| What is being asked |
Below are records; reproduce exactly the lines from the one that has "Image resolution: width=631" through the one that has "Task: Click the Blender logo icon in header", ends included, and nothing more.
START Data supplied
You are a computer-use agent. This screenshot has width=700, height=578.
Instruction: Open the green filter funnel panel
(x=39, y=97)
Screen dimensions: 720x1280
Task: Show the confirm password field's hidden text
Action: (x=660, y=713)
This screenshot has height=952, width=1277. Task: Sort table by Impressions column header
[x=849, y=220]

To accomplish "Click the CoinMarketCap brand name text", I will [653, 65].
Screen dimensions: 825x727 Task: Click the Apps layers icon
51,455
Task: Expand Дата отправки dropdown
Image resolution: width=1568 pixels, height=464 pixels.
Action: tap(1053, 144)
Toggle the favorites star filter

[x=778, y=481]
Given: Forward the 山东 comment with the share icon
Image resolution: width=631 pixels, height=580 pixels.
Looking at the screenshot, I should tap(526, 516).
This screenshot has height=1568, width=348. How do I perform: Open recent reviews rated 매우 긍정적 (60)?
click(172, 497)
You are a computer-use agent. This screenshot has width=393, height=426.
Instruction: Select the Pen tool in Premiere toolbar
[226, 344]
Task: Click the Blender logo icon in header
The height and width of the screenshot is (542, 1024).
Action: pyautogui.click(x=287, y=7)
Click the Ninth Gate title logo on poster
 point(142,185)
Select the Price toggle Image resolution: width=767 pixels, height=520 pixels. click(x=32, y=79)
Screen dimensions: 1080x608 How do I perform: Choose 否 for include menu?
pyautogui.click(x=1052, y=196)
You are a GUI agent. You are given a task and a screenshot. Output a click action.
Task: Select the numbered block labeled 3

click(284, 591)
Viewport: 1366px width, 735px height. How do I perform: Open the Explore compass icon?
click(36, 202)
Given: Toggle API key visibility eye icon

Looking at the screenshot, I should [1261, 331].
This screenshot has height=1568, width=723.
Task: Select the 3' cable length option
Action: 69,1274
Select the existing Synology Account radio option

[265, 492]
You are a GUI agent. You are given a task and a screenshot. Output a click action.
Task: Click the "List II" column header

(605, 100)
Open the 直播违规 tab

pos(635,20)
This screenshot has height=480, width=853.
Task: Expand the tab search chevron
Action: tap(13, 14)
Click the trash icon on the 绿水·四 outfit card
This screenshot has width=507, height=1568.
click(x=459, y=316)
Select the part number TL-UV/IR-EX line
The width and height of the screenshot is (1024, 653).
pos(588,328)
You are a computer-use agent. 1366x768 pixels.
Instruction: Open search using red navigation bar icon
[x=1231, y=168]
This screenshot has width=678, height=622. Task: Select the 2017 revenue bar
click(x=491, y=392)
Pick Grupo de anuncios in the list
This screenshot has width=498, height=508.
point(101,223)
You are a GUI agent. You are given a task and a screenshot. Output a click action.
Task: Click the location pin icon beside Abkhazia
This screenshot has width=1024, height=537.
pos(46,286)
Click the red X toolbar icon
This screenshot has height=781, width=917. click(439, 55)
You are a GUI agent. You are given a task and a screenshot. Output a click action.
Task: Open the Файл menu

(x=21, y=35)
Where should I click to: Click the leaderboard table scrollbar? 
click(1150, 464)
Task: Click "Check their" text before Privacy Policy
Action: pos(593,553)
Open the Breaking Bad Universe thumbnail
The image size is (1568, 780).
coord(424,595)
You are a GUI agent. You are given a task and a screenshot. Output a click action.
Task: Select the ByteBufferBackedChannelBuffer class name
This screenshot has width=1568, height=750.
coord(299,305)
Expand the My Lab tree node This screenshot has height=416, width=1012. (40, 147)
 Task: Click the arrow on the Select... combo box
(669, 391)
END Data supplied
| Task response |
Image resolution: width=631 pixels, height=580 pixels.
Looking at the screenshot, I should tap(526, 516).
This screenshot has height=1568, width=348. How do I perform: Open recent reviews rated 매우 긍정적 (60)?
click(172, 497)
You are a computer-use agent. This screenshot has width=393, height=426.
Instruction: Select the Pen tool in Premiere toolbar
[226, 344]
Task: Click the Blender logo icon in header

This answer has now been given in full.